El 4 de febrero de 1980 Sartre se hizo un chequeo médico. Todo parecía normal, aunque continuaba fumando y tomando en exceso, además de frecuentar a sus “amores contingentes”. Las mujeres lo rodearon hasta el final, prolongando su condición de mujeriego y polígamo. Siempre le gustaron las mujeres bonitas porque “le resultaban menos cómicas que los hombres”. Buscaba en las mujeres una atmósfera sentimental e intelectual para sus frecuentes encuentros sexuales que mantuvo hasta edad avanzada.
En este período final de su vida, dada su discapacidad, se apoyó en su secretario Pierre Victor y Arlette Elkaïm, su hija adoptiva. Victor fue su último interlocutor intelectual ya que conocía a la perfección la filosofía de su mentor, a quien asistió para superar sus limitaciones visuales y físicas.
A Arlette la conoció en 1956, cuando esta joven estudiante de origen argelino, fascinada con los textos de Sartre, se presentó para conocer a su ídolo. Su inteligencia y atrevimiento captaron la atención del filósofo quien decidió adoptarla.
Arlette lo asistió hasta el final y hasta llegó a recriminarle a Simone de Beauvoir “usted lo ha traicionado… yo hice lo posible por convertirme en sus ojos mientras usted no hizo nada…”
Victor no se quedó atrás en las críticas a Beauvoir. La devoción que sentía por Sartre, había convertido a este amigo y secretario en un profundo conocedor de la filosofía sartriana, quizás más que el mismo Sartre ya que en los últimos años fue él quien guió las lecturas del filósofo. No era poco lo que le debía Victor a Sartre, ya que este último no solo le dio trabajo cuando llegó como exiliado sino que le escribió al mismo presidente Giscard d’Estaing una carta para solicitar la ciudadanía francesa para Victor, aclarando que sin la ayuda de este joven le sería imposible completar su obra. El presidente accedió al pedido a pesar de la militancia extremista de Victor.
Gracias a Victor y Arlette, Sartre puede “ver” y leer. Ellos le informaban de las novedades mundo y lo mantenían activo. Así sobrevivió intelectualmente para proyectar su próximo libro: Poder y Libertad. Sin embargo, Simone de Beauvoir no compartía esta nueva dependencia. “Lo están manipulando”, sostuvo, y uso sus poderes para evitar la publicación de esta obra, guiada por las manos de Victor y Arlette.
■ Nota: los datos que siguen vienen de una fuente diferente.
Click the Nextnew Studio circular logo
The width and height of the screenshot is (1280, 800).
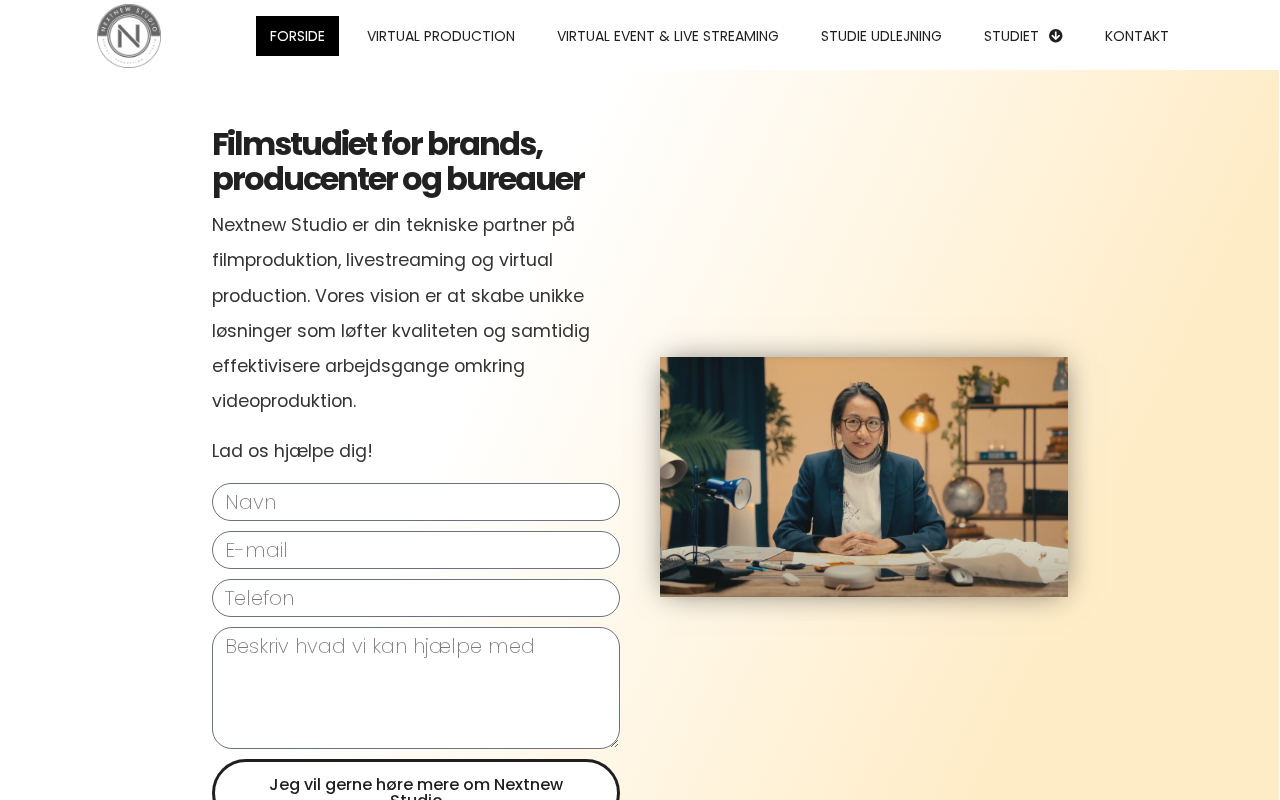tap(129, 36)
El 20 de marzo de 1980 fue internado en el hospital Broussais. Esa mañana Simone fue a visitarlo y lo encontró semi paralizado en la cama. Llamaron a la ambulancia que lo llevó por las calles de París, sin Simone. Ella no quiso posponer un almuerzo que tenía programado con Jean Pouillon. Después de comer se fue a verlo al hospital donde yacía inconsciente. Un edema agudo de pulmón lo tenía al borde de la muerte. El Dr. Housset habló de insuficiencia renal, su cuerpo esta colapsando. No había mucho que hacer, más que dejarlo morir en paz.
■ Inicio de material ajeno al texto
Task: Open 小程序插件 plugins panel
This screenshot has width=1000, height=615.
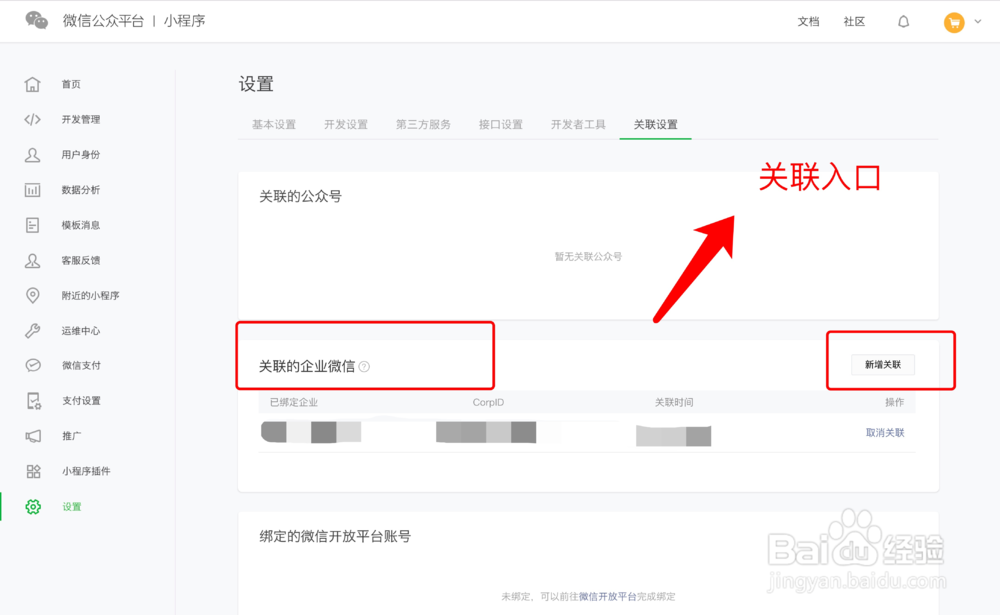Action: [85, 471]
Las visitas se sucedían. Todos querían hablar con el hombre que se estaba yendo. A pesar de la agonía, continuaba fuerzas para pelearse con Simone y de darle esperanza a Victor.
Como con otros personajes notables, nadie se pone de acuerdo en cuáles fueron sus últimas palabras.“¿Cómo haremos para pagar el entierro?”, parece haber preguntado… Según Simone, fueron “Te he amado demasiado, pequeño castor”, el nombre que él le daba a su amante de siempre, a pesar de sus engaños, celos y desatención. Alguna vez sostuvo que no debíamos juzgar a las personas que amamos y Jean Paul había amado demasiado …
El 15 de abril la oscuridad fue total o como alguna dijo ese viejo filósofo: “vuelvo a la naturaleza”, pero lo hizo dejando una marca en este mundo, dandole sentido a su existencia. El 19 de abril el cortejo fúnebre pasó frente a los cafés y bistrós que solía frecuentar. Allí estaba Camus, Nizan, Gide, Fanon, todos juntos para dale el último adiós…
Una historia como esta, de amor desencontrado, de amor en demasía, merece una épica después de la muerte, “esa continuación de la vida sin mí”. Ahora más allá de las discusiones y deslealtades Jean-Paul y Simone yacen juntos en el cementerio de Montparnasse, no muy lejos de su amado Baudelaire.
“La existencia es una imperfección”, escribió Sartre y esa imperfección había terminado.